Upaya mengevaluasi jalannya suatu organisasi, dapat dilakukan melalui konsep efektivitas. Konsep ini adalah salah satu faktor untuk menentukan apakah perlu dilakukan perubahan secara signifikan terhadap bentuk dan manajemen organisasi atau tidak. Dalam hal ini efektivitas merupakan pencapaian tujuan organisasi melalui pemanfaatan sumber daya yang dimiliki secara efisien, ditinjau dari sisi masukan (input), proses, maupun keluaran (output).

Dalam hal ini yang dimaksud sumber daya meliputi ketersediaan personil, sarana dan prasarana serta metode dan model yang digunakan. Suatu kegiatan dikatakan efisien apabila dikerjakan dengan benar dan sesuai dengan prosedur, sedangkan dikatakan efektif bila kegiatan tersebut dilaksanakan dengan benar dan memberikan hasil yang bermanfaat.

1.5.4. E-Procurement

E-Procurement menurut Sutedi (2012) adalah sebuah sistem lelang dalam pengadaan barang/jasa pemerintah dengan memanfaatkan teknologi, informasi dan komuni-kasi berbasis internet, agar dapat berlangsung secara efektif, efisien, terbuka, dan akuntabel. Hal ini hampir sama dengan penjelasan dari Indrajit yang

dikutip oleh Andrianto (2007) bahwa e-Procurement diartikan sebagai sebuah proses digitalisasi tender/lelang penga-daan barang/jasa pemerintah berbantuan

internet. Definisi lebih sederhana disampaikan oleh Andrianto (2007), bahwa e-Procurement adalah proses pengadaan barang/jasa yang dilakukan melalui

lelang secara elektronik.

E-Procurement adalah pengadaan secara elektronik atau pengadaan barang dan jasa yang dilaksanakan dengan menggunakan teknologi informasi dan transaksi elektronik sesuai dengan ketentuan perundang-undangan (Kementrian Pekerjaan Umum, 2011).

Menurut Peraturan Presiden Republik Indonesia Nomor 70 Tahun 2012, pasal 37. Pengadaan secara elektronik atau e-Procurement adalah pengadaan barang/jasa yang dilaksanakan dengan menggunakan teknologi informasi dan transaksi elektronik sesuai dengan ketentuan perundang-undangan.

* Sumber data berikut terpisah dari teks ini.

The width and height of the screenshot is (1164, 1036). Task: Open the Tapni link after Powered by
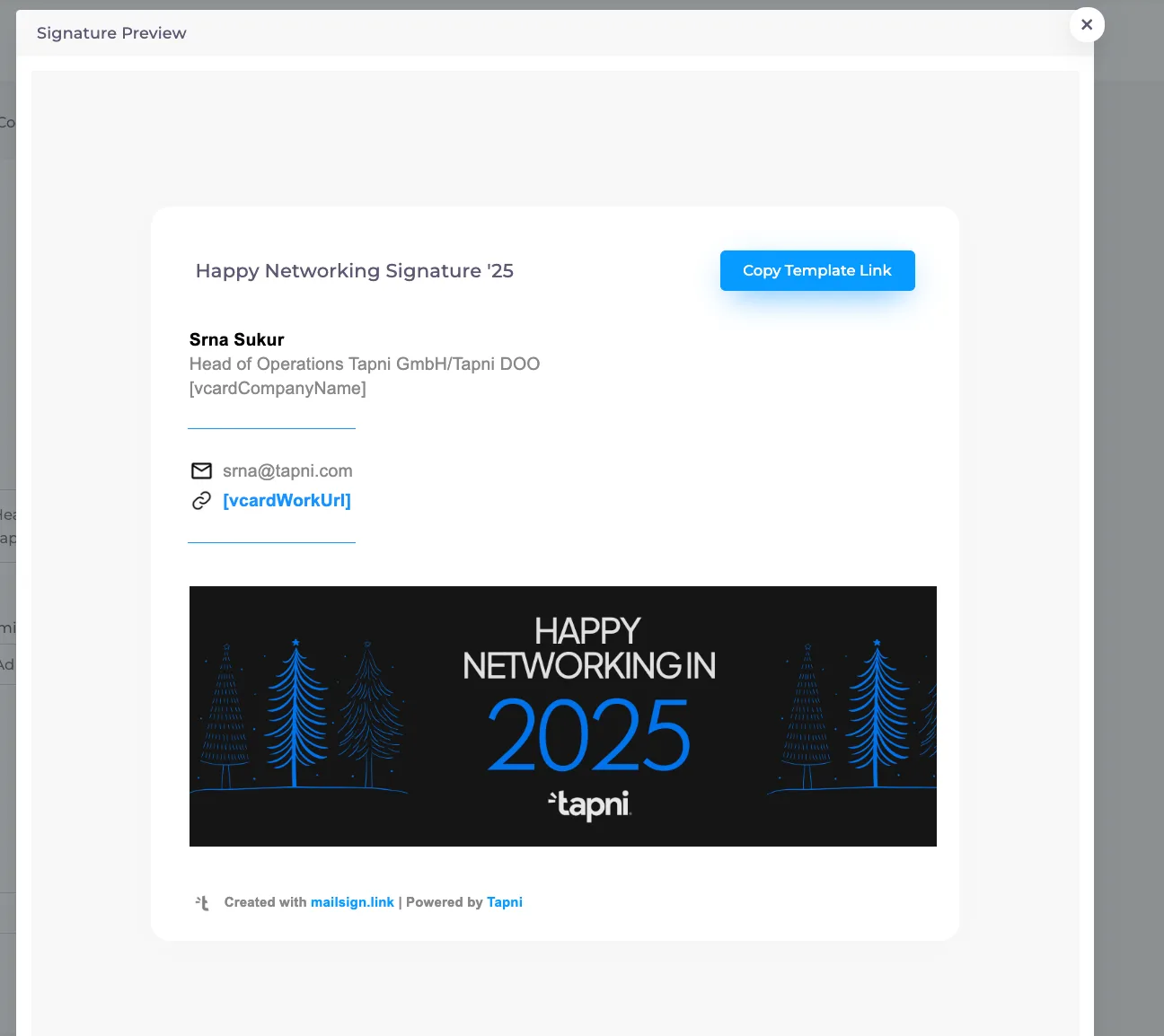505,902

E-Procurement adalah suatu aplikasi untuk mengelola data pengadaan barang/jasa yang meliputi data pengadaan berbasis internet yang didesain untuk mencapai suatu proses pengadaan yang efektif, efisien dan terintegrasi (Purwanto, 2008).

Berdasarkan beberapa pengertian diatas, maka dapat disimpulkan bahwa e-Procurement adalah pengadaan barang dan jasa secara elektronik yang seluruh kegiatannya dilakukan secara online melalui website. Ruang lingkup e-Procurement meliputi proses pengumuman pengadaan barang dan jasa sampai dengan penunjukkan pemenang. Pengadaan barang dan jasa melalui proses e-Procurement diwajibkan oleh pemerintah sejak tahun 2010. Sampai dengan tahun

2012, pengadaan barang dan jasa secara e-Procurement telah dilaksanakan di 33 provinsi meliputi 731 instansi di Indonesia (www.lkpp.go.id).